## Okuma Metni
Spor

İspanya ve Sırbistan ilk çeyrek finalistler

Rudy Fernandez böyle istedi, başa baş geçen maçı İspanya aldı. Aslında Yunanistan ikinci turda karşısında Fransa’yı görmek istiyordu

05 Eylül 2010 03:00



Hilmi Hacaloğlu - T24


Rudy Fernandez böyle istedi, başa baş geçen maçı İspanya aldı. Aslında Yunanistan ikinci turda karşısında Fransa’yı görmek istiyordu. Zaten o nedenle –“Boğalar” dana kaçmak için- ilk turun son maçında Rusya’ya yenildi. Ancak kurnaz Fransızlar da “komşu”yu bizden zorlu görmüş olmalılar ki Yeni Zelanda yenilince Diamantedis ve arkadaşları İspanya’yla eşleşti.



 

Peşrevi geçip maça gelelim. İki takımların asıl beşleri sahadayken üstün olan taraf beklentinin aksine Yunanistan oldu. Ateşli taraftarının desteğini de arkasına alan mavi beyazlılar pota altında Schotsanitis’in Marc Gasol’a üstünlüğünü iyi kullandı. Dışarıdan da Zisis ve Diamantidis’le sayılar bulunca çeyrek sonuna kadar üstünlüğünü sürdürdü. Ne zaman ki Barça’nın genç yeteneği Rubio ve Memphis’in yıldızı Gasol ve Garbajosa çıktı yerlerine Lull, Reyes ve Vasquez girdi, momentum İspanyollara geçti.



 

Farkı Fernandez ve Vazquez yarattı



 

İspanyollar ikinci çeyreğin tümünü önde götürdü. Çeyreğin başında Vazquez’le sonunda Fernandez’in gayretiyle soyunma odasına 37-31 önde girdi. Devre bittiğinde 9 İspanyolun hanesinde sayı yazarken Yunanistan ancak altı oyuncudan skor bulabilmişti. Son Avrupa şampiyonunun kadro derinliği yine öne çıkıyordu.


İkinci yarı yine ilk beşler sahne alınca hamle sırası yeniden Yunan milli takımına geçti. Diamantidis-Zisis-Fotsis üçlüsü orta mesafeli ve uzak şutlarla, Schotsanitis’i tutmak için içeri kapanan, sarı kırmızılı potayı perişan etti. Yunanistan farkı altıya çıkardığında İspanya oyuna Fernandez’le tutundu. Portland’ın kısa forveti üç dakika içinde yedi sayı kaydetti. Ona devre sonunda oyuna giren “hızlı ayaklı” Vazquez destek verince son çeyreğe önde giren (52-51) İspanya oldu.

## Sağlanan Veriler
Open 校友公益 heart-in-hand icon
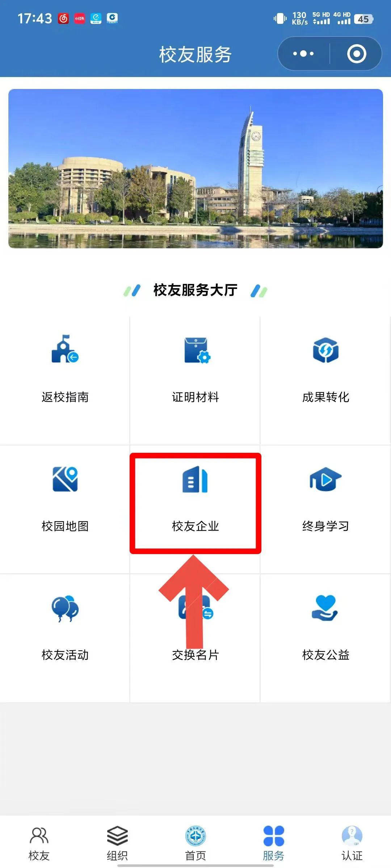pyautogui.click(x=325, y=608)
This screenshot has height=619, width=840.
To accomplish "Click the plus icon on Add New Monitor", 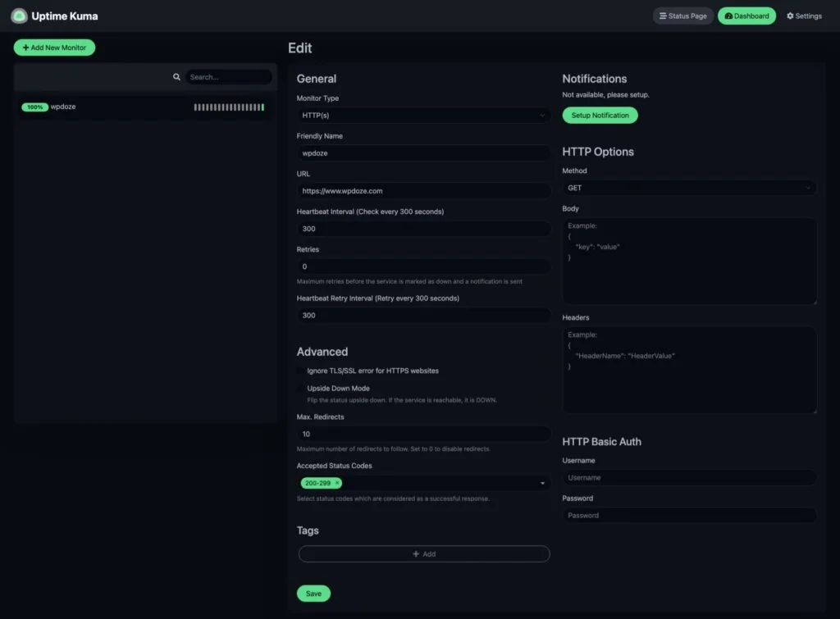I will coord(27,47).
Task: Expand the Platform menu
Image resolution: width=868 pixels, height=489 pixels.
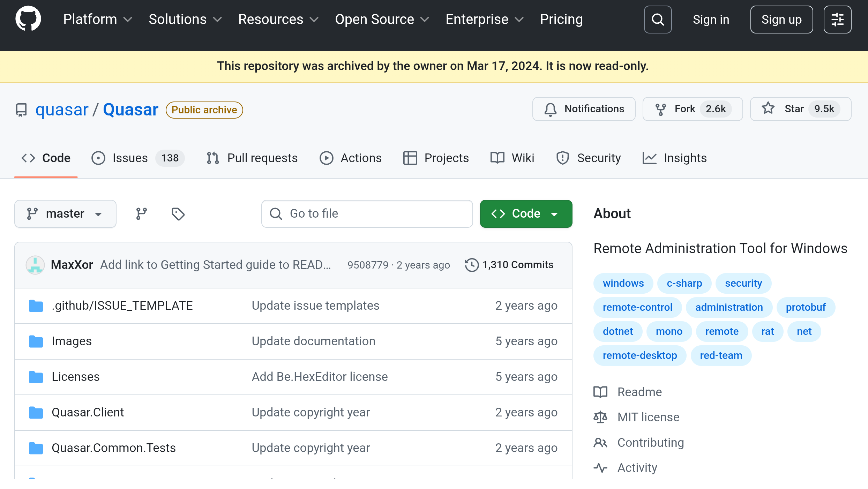Action: point(97,20)
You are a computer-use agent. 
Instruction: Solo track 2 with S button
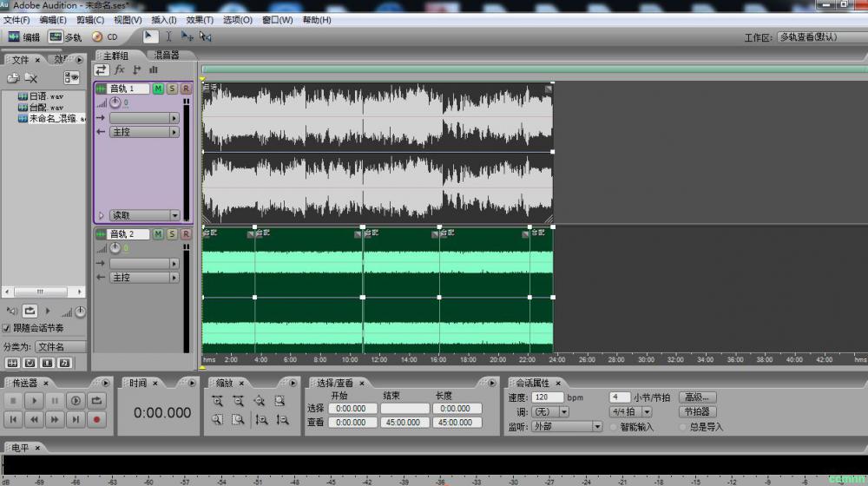pyautogui.click(x=172, y=234)
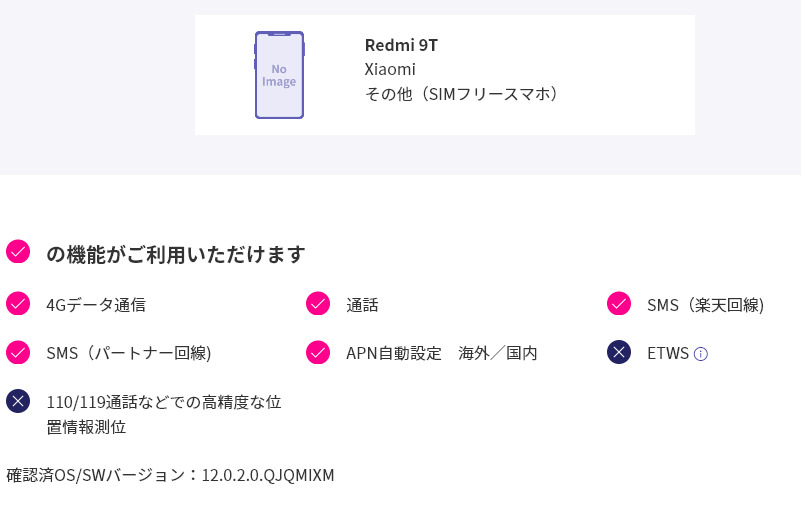Click the の機能がご利用いただけます heading
The height and width of the screenshot is (507, 801).
point(175,254)
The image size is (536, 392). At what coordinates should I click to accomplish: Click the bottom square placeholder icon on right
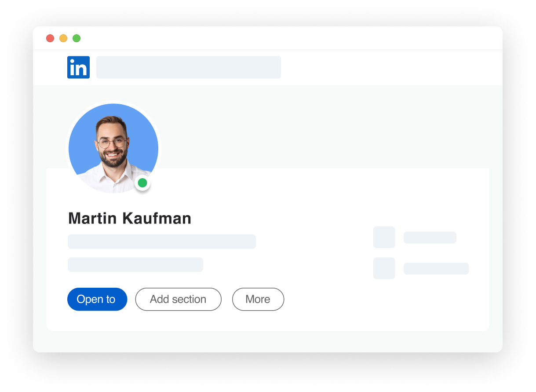pos(384,268)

## Yönergeler ve Koşullar
İspanya ile Yunanistan arasındaki maçı anlatan metinde "İspanyollar ikinci çeyreğin" ifadesiyle başlayıp "(52-51) İspanya oldu." ifadesiyle biten bölümü hiçbir değişiklik yapmadan aktarınız. Sağlanan materyal bu çalışma için gerekli değildir.

## Yanıt
İspanyollar ikinci çeyreğin tümünü önde götürdü. Çeyreğin başında Vazquez’le sonunda Fernandez’in gayretiyle soyunma odasına 37-31 önde girdi. Devre bittiğinde 9 İspanyolun hanesinde sayı yazarken Yunanistan ancak altı oyuncudan skor bulabilmişti. Son Avrupa şampiyonunun kadro derinliği yine öne çıkıyordu.


İkinci yarı yine ilk beşler sahne alınca hamle sırası yeniden Yunan milli takımına geçti. Diamantidis-Zisis-Fotsis üçlüsü orta mesafeli ve uzak şutlarla, Schotsanitis’i tutmak için içeri kapanan, sarı kırmızılı potayı perişan etti. Yunanistan farkı altıya çıkardığında İspanya oyuna Fernandez’le tutundu. Portland’ın kısa forveti üç dakika içinde yedi sayı kaydetti. Ona devre sonunda oyuna giren “hızlı ayaklı” Vazquez destek verince son çeyreğe önde giren (52-51) İspanya oldu.